There isn't enough manpower to fine everyone doing anything wrong every day. Parking fines are generally much higher than the parking cost because it's impractical to catch every illegally parked vehicle every time; the whole idea is to make the expected cost of parking illegally greater than the expected cost of parking legally, while limiting the cost of enforcement. Similarly, I am under no delusion that speeding is fine on days I don't get caught.
I think it would be a good idea to reduce the fines of those in or close to poverty and subsidize that by increasing fines for the wealthy. That said, what Finland is doing is ridiculous. A fine for speeding shouldn't cost several times the cost of an accident. It also gives police the wrong incentives. Why bother pulling over a beater car when they aren't going pay a fine? Might as well tailgate a Rolls Royce and cite them when they inevitably make a minor infraction.
Bad example. Speeding fines are set to be low enough to not deter you, and be lower than the transaction costs of fighting them, so the government can maintain a revenue source.

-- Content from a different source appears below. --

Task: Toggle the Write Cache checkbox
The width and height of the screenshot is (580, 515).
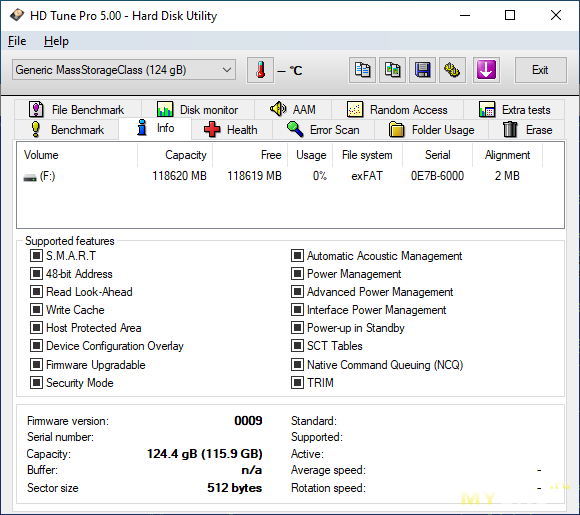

How about fines that scale with income?
Perhaps the problem is that we us the same money for both necessities and luxuries.It allows assholes to decide to see everything as a luxury that someone they don't like doesn't deserve.There is nothing about a traffic infraction that requires money as the penalty, instead of say, an annoying class or community service, or limiting their use of a vehicle to work or school, which is a thing that is done sometimes.Money is just easy for the administrator at the (no pun) expense
I'm from a country with so-called day fines: a fine is a multiplier of your daily earnings. It boggles my mind that a similar system isn't in use everywhere. It's easy to understand and fair to everyone; a deterrent against infractions independent of your income.